## 引文:

一种用于识别拉曼谱图的方法和电子设备。该方法包括以下步骤:对待测物质的拉曼光谱进行测量,以获得被测谱图,该被测谱图包括一系列数据;提取出被测谱图的峰信息,该峰信息包括峰强、峰位和峰区;比较被测谱图的峰信息和预存的标准谱图的峰信息,以识别被测谱图与标准谱图的峰信息是否匹配;和在第一识别步骤中识别出被测谱图与标准谱图的峰信息匹配的情况下,比较被测谱图的数据和预存的标准谱图的数据,以进一步识别被测谱图与标准谱图是否匹配。

Description

用于识别拉曼谱图的方法和电子设备 技术领域
本发明一般地涉及谱图分析处理技术领域,尤其涉及一种用于识别拉曼谱图的方法和电子设备。
背景技术
拉曼光谱是一种分子振动光谱,它可以反映分子的指纹特征,可用于对物质的检测。拉曼光谱检测通过检测待测物对于激发光的拉曼散射效应所产生的拉曼光谱来检测和识别物质。拉曼光谱检测方法已经广泛应用于液体安检、珠宝检测、爆炸物检测、毒品检测、药品检测、农药残留检测等领域。
在对拉曼光谱的谱图进行分析处理时,经常面临的一个问题是如何有效且快速地识别被测物质的拉曼谱图与标准谱图是否匹配。
现有的拉曼谱图建模方法通常直接选择谱图的数据信息用于建模,然后,将被测物质的拉曼谱图与标准库中的标准拉曼谱图进行匹配,不仅识别率不高,而且运算时间较长,不能体现出拉曼识别的优点。
发明内容
为了克服或消除现有技术存在的问题和缺陷中的至少一种,提出了本发明。
本发明的至少一个目的是提供用于识别拉曼谱图的方法和电子设备,其能够有效且快速地匹配拉曼谱图与标准谱图。
根据本发明的一个方面,提供一种用于识别拉曼谱图的方法,包括以下步骤:
被测谱图获得步骤:对待测物质的拉曼光谱进行测量,以获得被测谱图,该被测谱图包括一系列数据;
峰信息提取步骤:提取出被测谱图的峰信息,该峰信息包括峰强、峰位和峰区;
第一识别步骤:比较被测谱图的峰信息和预存的标准谱图的峰信息,以识别被测谱图与标准谱图的峰信息是否匹配;和
第二识别步骤:在第一识别步骤中识别出被测谱图与标准谱图的峰信息匹配的情况下,比较被测谱图的数据和预存的标准谱图的数据,以进一步识别被测谱图与标准谱图是否匹配。

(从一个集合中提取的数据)
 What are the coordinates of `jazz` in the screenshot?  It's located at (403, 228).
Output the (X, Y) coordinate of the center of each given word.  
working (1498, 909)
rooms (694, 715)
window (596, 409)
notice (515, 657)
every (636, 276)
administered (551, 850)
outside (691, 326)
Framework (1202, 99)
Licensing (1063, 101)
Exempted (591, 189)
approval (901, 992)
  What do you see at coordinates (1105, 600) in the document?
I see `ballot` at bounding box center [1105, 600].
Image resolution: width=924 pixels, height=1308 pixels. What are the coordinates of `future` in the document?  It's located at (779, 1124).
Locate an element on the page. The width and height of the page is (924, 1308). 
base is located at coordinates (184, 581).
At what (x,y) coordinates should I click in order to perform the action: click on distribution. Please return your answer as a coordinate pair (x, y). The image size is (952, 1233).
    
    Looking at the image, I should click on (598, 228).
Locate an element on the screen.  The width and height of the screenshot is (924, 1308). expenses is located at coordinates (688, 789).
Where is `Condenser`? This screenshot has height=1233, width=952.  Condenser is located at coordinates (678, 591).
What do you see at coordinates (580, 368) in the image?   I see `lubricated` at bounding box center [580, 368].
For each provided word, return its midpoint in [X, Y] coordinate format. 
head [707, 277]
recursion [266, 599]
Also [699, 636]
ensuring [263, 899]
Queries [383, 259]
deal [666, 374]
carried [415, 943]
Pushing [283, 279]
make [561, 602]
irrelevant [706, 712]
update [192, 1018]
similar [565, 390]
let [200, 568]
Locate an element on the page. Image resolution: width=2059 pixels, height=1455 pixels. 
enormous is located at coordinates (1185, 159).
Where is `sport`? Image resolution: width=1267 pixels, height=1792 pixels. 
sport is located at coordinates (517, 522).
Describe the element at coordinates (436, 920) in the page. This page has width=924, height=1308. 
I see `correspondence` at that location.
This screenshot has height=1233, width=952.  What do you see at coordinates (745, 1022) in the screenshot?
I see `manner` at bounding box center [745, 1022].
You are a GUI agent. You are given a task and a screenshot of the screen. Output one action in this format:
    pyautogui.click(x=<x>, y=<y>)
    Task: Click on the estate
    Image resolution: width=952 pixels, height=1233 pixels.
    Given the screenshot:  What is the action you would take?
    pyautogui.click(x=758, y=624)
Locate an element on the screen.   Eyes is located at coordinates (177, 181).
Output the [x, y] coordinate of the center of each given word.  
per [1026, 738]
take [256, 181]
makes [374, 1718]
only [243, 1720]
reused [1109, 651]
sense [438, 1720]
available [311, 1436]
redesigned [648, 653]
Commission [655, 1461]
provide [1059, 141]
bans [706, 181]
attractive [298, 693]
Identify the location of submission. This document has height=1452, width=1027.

## 练习题目:
1. 摘录关于拉曼谱图识别的引文中从"用于识别拉曼谱图的方法和电子设备 技术领域"到"速地匹配拉曼谱图与标准谱图。"的部分,一字不改。
2. 上面的条目中有几行含有字符串"Where"?区分大小写,只写数字。

## 参考答案:
1.
用于识别拉曼谱图的方法和电子设备 技术领域
本发明一般地涉及谱图分析处理技术领域,尤其涉及一种用于识别拉曼谱图的方法和电子设备。
背景技术
拉曼光谱是一种分子振动光谱,它可以反映分子的指纹特征,可用于对物质的检测。拉曼光谱检测通过检测待测物对于激发光的拉曼散射效应所产生的拉曼光谱来检测和识别物质。拉曼光谱检测方法已经广泛应用于液体安检、珠宝检测、爆炸物检测、毒品检测、药品检测、农药残留检测等领域。
在对拉曼光谱的谱图进行分析处理时,经常面临的一个问题是如何有效且快速地识别被测物质的拉曼谱图与标准谱图是否匹配。
现有的拉曼谱图建模方法通常直接选择谱图的数据信息用于建模,然后,将被测物质的拉曼谱图与标准库中的标准拉曼谱图进行匹配,不仅识别率不高,而且运算时间较长,不能体现出拉曼识别的优点。
发明内容
为了克服或消除现有技术存在的问题和缺陷中的至少一种,提出了本发明。
本发明的至少一个目的是提供用于识别拉曼谱图的方法和电子设备,其能够有效且快速地匹配拉曼谱图与标准谱图。

2. 2